Maya, pour situer le contexte, a neuf mois à ce moment-là. Elle est fondamentalement un petit sac de cinq kilos de douceur et de peau de bébé. Elle ne coupe pas de bois. Elle ne pose pas de briques. Mais nous, les parents de la génération Y, avons cette drôle d'obsession de vouloir habiller nos nourrissons comme s'ils travaillaient sur une plateforme pétrolière, alors Dave insiste sur le fait qu'acheter des vêtements Carhartt pour bébé est un investissement pour sa garde-robe.
Je tapote le tissu. La salopette est tellement raide qu'elle peut littéralement tenir debout toute seule sur la table de présentation. Je suis terrifiée à l'idée qu'elle érafle la première couche de peau de ses petites cuisses potelées, mais Dave est déjà en train de sortir sa carte de crédit. Les hommes et leurs minuscules vêtements de travail, je vous jure.
Bref, tout ça pour dire que j'ai passé ces dernières années à naviguer dans le monde étrange de l'habillement de mes deux enfants — Maya, qui a maintenant 7 ans, et Leo, 4 ans — avec des vêtements d'extérieur ultra-résistants. Et il y a beaucoup de choses qu'on ne vous dit pas sur la réalité d'habiller un bébé avec un équipement conçu littéralement pour des ouvriers du bâtiment adultes.

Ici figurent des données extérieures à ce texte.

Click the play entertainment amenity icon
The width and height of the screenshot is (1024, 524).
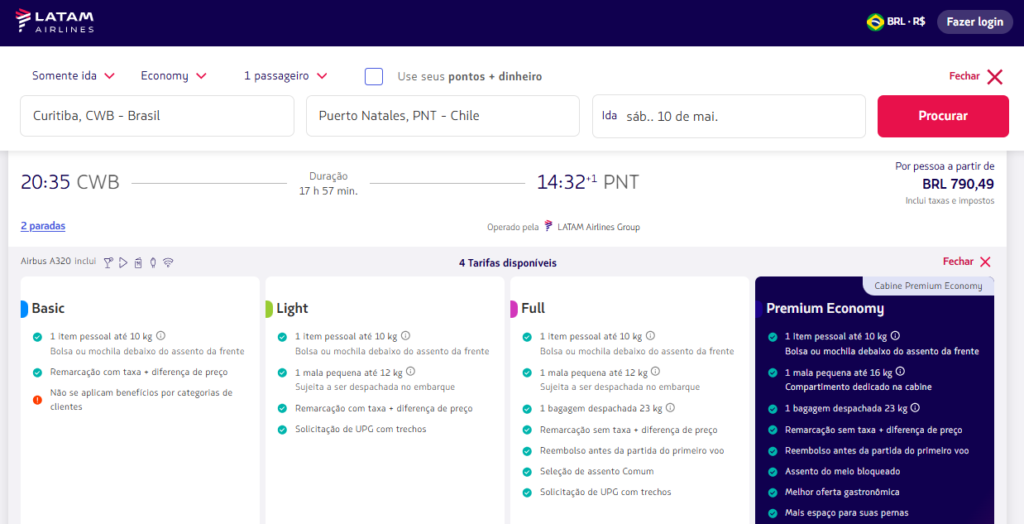tap(123, 263)
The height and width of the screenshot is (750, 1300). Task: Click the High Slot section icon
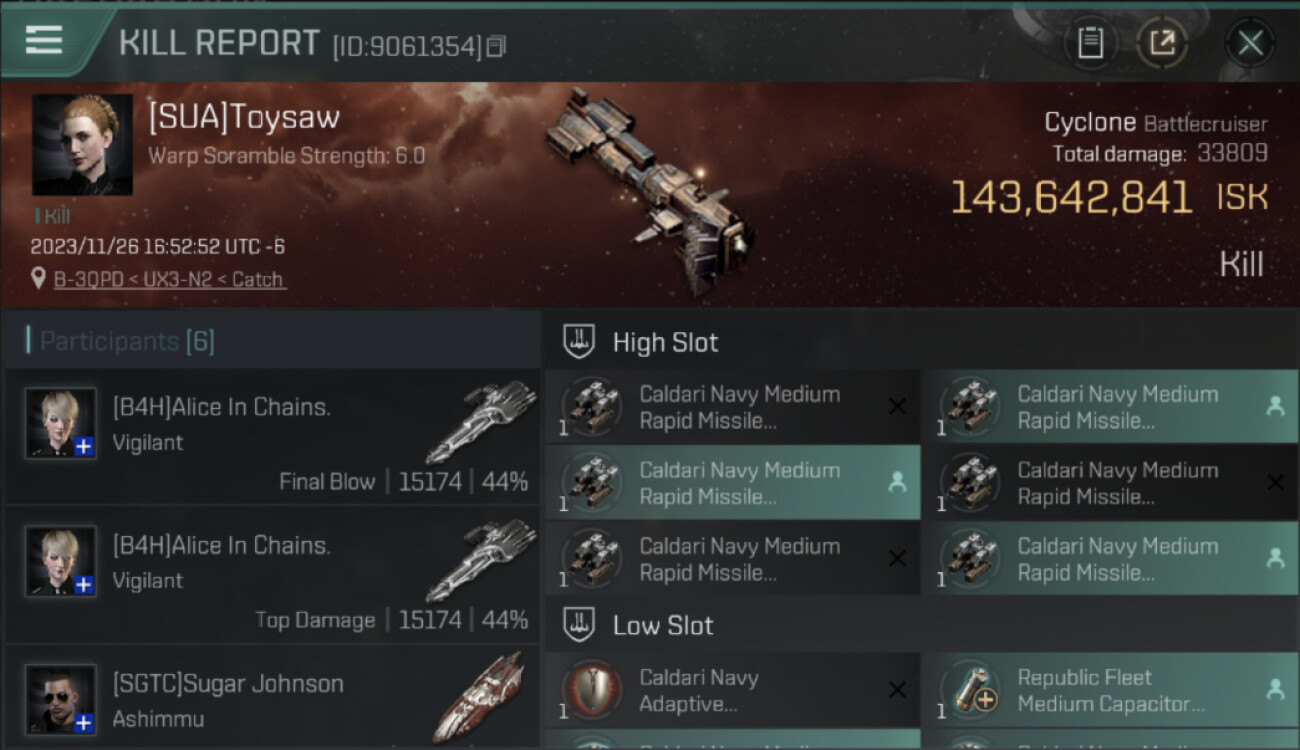[x=580, y=342]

La grande expérience d'adoucissement de la toile
Alors on ramène cette salopette à la maison, n'est-ce pas ? Et je refuse de la mettre sur les jambes nues de Maya parce que la peau d'un nouveau-né, c'est du papier de soie. La toile est incroyablement dure. J'imagine que c'est tout l'attrait de la marque — elle survit à la boue, aux frottements et au ramper sur le béton — mais en sortant du sac, on dirait du papier de verre à grain moyen.
Je me plonge dans des recherches interminables un mardi soir à 2 heures du matin pour essayer de trouver un moyen de la rendre mettable. Je verse du vinaigre blanc dans ma machine à laver. Je lance des cycles à l'eau très chaude. Je la bats presque contre des rochers dans le jardin comme une femme de pionnier. Lavage après lavage, elle se moque de moi et reste totalement indestructible. C'est à devenir folle.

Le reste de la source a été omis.